#### [Activities]
1. In the passage about Solaris, what job does Kris Kelvin have?
2. From the Solaris passage, write out the part that opens with the words containing "Donatas Banionis as" and closes with "nature of reality.".
3. Continue the Solaris passage, picking up after its final line.

#### [Text shown]
Donatas Banionis as Kelvin standing in a field of plants in Solaris (1972).Image via Mosfilm
“We don’t want other worlds. We want mirrors.” Solaris is another reflective, psychological sci-fi masterpiece, this time from legendary Soviet director Andrei Tarkovsky. A psychologist named Kris Kelvin (Donatas Banionis) is sent to a space station orbiting a mysterious planet that appears to manifest physical embodiments of the crew’s memories. There, Kelvin confronts a version of his deceased wife (Natalya Bondarchuk), forcing him to grapple with guilt, grief, and even the nature of reality.
In this regard, the planet itself is less a setting than a catalyst, forcing characters to deal with unresolved emotions. It’s a clever inversion, replacing the genre’s usual focus on exploration, discovery, and external conflict with an inner reckoning defined by distorted memories and resurfacing trauma. The dialogue is philosophical, too, often reflecting on the limits of human understanding and the desire for connection. In the end, Solaris is science fiction as a mechanism for introspection.
3
‘Arrival’ (2016)

#### [Listed records]
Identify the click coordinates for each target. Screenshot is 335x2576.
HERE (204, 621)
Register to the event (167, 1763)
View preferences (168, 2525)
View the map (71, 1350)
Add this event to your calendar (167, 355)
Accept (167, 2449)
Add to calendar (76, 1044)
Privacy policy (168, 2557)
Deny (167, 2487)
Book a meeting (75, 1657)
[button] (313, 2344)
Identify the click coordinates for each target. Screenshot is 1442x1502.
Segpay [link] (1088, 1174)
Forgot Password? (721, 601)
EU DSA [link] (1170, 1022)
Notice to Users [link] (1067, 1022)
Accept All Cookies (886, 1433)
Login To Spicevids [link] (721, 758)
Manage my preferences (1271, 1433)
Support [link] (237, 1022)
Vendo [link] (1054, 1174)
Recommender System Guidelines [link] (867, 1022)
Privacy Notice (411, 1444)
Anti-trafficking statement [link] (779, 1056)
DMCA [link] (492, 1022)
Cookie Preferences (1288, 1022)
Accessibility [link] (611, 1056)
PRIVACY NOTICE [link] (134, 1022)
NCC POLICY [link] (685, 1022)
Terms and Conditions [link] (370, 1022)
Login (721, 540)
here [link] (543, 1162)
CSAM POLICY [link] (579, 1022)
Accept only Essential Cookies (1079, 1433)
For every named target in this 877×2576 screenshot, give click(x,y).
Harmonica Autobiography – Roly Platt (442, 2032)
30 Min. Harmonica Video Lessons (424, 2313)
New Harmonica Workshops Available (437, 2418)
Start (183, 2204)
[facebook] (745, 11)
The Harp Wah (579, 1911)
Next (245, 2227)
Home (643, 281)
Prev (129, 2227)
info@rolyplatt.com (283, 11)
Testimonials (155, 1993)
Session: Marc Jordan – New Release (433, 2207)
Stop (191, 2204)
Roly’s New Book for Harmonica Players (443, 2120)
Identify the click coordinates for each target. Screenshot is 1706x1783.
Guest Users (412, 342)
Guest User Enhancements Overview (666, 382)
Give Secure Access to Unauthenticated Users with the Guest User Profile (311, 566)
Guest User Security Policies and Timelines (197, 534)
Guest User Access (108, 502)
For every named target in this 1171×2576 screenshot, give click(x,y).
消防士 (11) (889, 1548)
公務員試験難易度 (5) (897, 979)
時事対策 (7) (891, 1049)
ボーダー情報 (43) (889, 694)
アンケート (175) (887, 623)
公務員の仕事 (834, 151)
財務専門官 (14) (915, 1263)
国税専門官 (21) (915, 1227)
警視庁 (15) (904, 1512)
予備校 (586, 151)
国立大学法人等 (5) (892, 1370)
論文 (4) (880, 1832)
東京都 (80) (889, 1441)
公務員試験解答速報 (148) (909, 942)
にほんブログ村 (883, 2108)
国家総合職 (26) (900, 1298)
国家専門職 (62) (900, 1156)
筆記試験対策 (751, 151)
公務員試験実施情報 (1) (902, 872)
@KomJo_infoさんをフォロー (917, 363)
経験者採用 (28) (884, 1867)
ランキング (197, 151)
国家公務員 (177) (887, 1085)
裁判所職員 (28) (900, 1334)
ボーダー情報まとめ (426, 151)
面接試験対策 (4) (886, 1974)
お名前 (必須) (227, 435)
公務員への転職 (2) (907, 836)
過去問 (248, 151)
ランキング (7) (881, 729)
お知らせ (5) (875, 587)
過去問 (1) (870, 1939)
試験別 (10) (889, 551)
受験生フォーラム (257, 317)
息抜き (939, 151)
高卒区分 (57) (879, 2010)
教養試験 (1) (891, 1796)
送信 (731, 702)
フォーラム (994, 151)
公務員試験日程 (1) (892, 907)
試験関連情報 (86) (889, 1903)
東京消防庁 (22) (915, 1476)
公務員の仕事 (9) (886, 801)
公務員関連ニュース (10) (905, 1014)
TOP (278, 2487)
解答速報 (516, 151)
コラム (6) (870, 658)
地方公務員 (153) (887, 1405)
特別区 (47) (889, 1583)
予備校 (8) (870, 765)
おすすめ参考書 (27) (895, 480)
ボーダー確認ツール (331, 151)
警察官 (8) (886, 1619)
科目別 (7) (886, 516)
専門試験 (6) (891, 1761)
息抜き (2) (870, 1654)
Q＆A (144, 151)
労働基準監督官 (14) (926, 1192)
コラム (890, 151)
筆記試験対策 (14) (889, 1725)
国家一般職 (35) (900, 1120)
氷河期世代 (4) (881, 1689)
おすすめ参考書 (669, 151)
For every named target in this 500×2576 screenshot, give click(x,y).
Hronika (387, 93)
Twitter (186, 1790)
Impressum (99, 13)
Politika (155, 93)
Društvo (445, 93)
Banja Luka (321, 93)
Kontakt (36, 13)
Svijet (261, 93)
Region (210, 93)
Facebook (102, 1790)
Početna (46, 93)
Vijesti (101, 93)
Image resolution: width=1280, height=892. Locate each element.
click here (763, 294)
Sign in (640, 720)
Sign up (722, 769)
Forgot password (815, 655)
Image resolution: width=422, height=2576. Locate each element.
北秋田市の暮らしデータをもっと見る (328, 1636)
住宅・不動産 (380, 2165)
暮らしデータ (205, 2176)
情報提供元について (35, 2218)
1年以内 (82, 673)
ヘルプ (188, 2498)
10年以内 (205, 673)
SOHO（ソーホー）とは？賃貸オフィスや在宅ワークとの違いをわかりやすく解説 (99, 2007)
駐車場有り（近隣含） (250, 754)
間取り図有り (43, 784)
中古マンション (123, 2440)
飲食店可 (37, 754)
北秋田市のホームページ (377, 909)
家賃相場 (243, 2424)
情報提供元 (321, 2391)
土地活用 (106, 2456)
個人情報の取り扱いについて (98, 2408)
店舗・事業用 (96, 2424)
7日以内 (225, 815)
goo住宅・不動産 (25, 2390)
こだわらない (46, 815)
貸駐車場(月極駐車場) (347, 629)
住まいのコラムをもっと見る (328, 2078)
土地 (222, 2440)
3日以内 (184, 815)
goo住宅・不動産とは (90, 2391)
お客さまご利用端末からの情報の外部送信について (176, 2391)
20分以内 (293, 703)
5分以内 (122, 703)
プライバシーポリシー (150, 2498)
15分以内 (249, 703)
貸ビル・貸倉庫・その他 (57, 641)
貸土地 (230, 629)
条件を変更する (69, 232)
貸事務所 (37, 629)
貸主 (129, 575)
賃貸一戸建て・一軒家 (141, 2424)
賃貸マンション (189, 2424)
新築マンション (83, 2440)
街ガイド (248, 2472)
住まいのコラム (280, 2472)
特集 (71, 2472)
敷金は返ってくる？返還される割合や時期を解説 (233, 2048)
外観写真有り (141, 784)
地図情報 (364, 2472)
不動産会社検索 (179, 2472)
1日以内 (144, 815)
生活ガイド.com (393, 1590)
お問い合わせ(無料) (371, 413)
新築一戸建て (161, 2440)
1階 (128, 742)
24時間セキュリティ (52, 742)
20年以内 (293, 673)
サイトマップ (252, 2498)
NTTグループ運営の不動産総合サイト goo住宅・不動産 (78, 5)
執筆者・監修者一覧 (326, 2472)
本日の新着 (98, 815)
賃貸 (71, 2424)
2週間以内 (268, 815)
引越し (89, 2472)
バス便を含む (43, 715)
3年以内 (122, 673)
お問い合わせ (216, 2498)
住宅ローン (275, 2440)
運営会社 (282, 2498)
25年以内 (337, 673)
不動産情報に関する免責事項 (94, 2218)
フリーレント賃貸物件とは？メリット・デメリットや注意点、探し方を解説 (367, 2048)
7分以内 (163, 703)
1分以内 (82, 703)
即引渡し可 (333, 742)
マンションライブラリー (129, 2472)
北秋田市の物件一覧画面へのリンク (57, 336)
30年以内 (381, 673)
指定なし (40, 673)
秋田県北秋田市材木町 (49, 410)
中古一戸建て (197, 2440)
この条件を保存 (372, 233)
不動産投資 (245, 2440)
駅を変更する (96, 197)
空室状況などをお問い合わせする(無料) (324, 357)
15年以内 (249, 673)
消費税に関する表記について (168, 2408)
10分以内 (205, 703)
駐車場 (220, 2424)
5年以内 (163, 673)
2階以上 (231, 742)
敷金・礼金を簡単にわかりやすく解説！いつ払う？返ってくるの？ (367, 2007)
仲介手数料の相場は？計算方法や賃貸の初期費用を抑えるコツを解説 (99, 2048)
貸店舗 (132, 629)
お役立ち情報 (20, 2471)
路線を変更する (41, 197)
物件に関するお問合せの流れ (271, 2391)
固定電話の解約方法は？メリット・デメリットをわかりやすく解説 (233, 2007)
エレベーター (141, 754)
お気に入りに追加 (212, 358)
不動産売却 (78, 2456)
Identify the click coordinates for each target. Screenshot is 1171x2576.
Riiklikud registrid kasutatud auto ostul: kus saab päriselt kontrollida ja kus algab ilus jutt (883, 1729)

#### [Results for each task]
1. He is a psychologist.

2.
Donatas Banionis as Kelvin standing in a field of plants in Solaris (1972).Image via Mosfilm
“We don’t want other worlds. We want mirrors.” Solaris is another reflective, psychological sci-fi masterpiece, this time from legendary Soviet director Andrei Tarkovsky. A psychologist named Kris Kelvin (Donatas Banionis) is sent to a space station orbiting a mysterious planet that appears to manifest physical embodiments of the crew’s memories. There, Kelvin confronts a version of his deceased wife (Natalya Bondarchuk), forcing him to grapple with guilt, grief, and even the nature of reality.

3.
Image via Paramount Pictures
“If you could see your whole life from start to finish, would you change things?” While it lacks the grandeur of Dune, Arrival is Denis Villeneuve’s deeper project when it comes to theme and psychology. Amy Adams carries most of it single-handedly as linguist Louise Banks, who is recruited to communicate with extraterrestrial visitors who have arrived on Earth. She slowly, painstakingly begins to understand their language, at the same time experiencing time in a fundamentally different way, altering her perception of life itself. In the process, a first-contact story turns into an exploration of language, time, and choice.
The movie has a lot to say about loss and acceptance, in particular. The emotional core is Louise’s relationship with her daughter. Cleverly, what initially appears to be backstory is eventually revealed to be something else entirely. As a result, Arrival’s central question isn’t “Why are the aliens here?” but “Would you choose love if you knew it would end in loss?”
2
‘Children of Men’ (2006)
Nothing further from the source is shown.